--- TASK STATEMENT ---
Extract the lines that carry the string "left" from the listing.
++++ EXTRACTED DATA
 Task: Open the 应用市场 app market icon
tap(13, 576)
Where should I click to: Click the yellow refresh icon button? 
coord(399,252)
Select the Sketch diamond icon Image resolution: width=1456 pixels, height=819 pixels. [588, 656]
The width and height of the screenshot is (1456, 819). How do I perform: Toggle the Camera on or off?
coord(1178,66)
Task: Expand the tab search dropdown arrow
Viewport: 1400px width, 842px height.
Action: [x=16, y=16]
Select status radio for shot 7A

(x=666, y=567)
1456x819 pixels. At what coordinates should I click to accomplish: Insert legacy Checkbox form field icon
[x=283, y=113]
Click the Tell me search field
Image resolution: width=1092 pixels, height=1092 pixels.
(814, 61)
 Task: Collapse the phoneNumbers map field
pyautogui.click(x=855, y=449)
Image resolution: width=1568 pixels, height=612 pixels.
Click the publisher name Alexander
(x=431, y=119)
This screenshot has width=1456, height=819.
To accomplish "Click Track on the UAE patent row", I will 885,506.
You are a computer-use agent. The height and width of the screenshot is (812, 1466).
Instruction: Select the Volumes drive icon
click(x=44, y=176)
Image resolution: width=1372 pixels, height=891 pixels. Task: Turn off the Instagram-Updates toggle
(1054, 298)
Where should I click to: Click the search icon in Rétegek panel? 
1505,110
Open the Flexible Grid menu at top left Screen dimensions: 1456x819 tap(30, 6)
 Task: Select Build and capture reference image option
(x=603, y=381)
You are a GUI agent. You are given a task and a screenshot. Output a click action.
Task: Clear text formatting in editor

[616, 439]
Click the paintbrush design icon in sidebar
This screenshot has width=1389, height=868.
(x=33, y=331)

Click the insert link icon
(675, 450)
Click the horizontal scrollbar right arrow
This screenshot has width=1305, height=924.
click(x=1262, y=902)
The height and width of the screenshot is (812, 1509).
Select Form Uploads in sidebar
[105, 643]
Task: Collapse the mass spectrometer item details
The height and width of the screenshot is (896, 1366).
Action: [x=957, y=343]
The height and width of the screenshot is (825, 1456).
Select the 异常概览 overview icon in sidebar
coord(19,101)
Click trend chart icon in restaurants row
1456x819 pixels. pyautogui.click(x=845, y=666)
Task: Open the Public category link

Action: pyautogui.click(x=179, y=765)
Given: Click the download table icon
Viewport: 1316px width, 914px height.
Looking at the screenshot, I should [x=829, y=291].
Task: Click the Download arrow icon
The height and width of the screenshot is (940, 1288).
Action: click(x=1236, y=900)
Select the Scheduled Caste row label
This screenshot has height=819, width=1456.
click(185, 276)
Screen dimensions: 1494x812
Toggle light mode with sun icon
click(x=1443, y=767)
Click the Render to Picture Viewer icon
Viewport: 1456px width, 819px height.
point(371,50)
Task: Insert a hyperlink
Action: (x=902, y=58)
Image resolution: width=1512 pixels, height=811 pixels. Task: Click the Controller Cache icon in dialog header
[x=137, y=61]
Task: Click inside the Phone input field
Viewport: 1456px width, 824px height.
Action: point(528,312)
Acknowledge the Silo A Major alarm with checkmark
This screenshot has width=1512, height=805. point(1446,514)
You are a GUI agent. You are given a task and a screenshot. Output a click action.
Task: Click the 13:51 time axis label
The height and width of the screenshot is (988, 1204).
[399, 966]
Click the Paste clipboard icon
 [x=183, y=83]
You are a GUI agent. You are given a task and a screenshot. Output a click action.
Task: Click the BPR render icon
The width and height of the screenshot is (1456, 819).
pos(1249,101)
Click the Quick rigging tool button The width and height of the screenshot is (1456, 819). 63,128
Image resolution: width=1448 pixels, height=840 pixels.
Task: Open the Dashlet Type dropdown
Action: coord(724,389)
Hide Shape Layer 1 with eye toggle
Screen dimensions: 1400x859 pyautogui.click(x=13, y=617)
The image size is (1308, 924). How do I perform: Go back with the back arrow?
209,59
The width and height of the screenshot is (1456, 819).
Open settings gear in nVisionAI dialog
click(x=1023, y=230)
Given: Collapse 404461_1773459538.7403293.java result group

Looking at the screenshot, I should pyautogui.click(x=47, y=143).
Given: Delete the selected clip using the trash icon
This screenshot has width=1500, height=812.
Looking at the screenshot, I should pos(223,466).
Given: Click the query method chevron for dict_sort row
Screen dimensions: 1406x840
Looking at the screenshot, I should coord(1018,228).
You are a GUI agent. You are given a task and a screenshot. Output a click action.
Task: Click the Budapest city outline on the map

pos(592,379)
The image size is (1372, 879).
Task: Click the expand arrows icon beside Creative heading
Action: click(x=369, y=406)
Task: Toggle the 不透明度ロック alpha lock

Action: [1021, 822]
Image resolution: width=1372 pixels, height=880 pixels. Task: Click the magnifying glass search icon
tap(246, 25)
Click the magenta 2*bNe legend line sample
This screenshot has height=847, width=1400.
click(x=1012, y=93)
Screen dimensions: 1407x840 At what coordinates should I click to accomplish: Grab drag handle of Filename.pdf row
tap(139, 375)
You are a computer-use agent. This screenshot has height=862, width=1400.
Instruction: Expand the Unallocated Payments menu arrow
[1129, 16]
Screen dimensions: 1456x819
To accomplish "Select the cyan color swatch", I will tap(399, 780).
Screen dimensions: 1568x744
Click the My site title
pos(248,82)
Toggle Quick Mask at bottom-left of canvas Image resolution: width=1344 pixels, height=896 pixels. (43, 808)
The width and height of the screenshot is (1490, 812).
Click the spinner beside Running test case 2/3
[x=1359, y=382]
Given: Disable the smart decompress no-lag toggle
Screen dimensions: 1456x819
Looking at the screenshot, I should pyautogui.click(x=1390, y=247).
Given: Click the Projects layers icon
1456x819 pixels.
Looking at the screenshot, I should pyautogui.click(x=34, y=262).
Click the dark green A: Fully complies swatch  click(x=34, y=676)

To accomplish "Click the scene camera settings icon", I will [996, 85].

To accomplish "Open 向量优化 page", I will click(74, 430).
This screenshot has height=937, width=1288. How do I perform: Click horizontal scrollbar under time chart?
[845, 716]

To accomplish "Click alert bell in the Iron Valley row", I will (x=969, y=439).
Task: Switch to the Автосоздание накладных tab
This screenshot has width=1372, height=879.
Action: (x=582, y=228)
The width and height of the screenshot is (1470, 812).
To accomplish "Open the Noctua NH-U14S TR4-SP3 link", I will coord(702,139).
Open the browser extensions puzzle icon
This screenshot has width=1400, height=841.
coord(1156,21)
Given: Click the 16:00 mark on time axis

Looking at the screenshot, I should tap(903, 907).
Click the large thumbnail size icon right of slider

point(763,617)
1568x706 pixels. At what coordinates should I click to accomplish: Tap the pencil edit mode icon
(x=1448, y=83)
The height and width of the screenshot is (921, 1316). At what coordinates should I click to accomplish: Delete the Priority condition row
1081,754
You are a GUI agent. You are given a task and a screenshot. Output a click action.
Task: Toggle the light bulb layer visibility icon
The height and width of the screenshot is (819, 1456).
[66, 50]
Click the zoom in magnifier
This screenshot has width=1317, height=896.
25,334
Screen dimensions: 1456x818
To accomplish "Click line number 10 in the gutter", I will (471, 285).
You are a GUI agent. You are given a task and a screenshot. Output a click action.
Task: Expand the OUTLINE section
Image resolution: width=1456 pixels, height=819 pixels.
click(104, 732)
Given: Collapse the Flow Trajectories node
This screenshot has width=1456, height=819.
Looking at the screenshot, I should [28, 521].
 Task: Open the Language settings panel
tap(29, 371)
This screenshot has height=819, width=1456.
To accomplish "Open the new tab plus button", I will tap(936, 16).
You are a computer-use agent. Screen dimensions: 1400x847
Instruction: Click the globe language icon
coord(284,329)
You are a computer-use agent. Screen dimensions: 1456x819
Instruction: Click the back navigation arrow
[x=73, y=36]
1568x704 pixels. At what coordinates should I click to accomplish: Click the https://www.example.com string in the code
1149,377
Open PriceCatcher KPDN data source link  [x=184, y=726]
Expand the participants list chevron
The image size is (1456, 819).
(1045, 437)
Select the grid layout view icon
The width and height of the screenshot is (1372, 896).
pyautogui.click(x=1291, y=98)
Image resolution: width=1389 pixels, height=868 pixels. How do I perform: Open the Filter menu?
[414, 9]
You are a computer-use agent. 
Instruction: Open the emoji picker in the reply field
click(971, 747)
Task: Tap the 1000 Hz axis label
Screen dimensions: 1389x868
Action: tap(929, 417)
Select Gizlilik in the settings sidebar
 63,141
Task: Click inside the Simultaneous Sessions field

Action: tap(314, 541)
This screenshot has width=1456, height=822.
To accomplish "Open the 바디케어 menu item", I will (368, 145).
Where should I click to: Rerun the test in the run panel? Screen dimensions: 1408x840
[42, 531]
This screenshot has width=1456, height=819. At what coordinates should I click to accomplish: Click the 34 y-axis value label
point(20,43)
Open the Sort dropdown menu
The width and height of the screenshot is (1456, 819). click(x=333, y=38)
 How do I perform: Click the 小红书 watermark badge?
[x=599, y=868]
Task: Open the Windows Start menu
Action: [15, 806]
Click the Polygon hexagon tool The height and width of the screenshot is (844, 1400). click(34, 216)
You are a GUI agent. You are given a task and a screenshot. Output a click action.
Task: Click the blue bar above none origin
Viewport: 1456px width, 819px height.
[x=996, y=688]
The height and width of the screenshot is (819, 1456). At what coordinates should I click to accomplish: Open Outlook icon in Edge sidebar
++++++++
--- WRITTEN ANSWER ---
Open the Flexible Grid menu at top left Screen dimensions: 1456x819 tap(30, 6)
Toggle Quick Mask at bottom-left of canvas Image resolution: width=1344 pixels, height=896 pixels. (43, 808)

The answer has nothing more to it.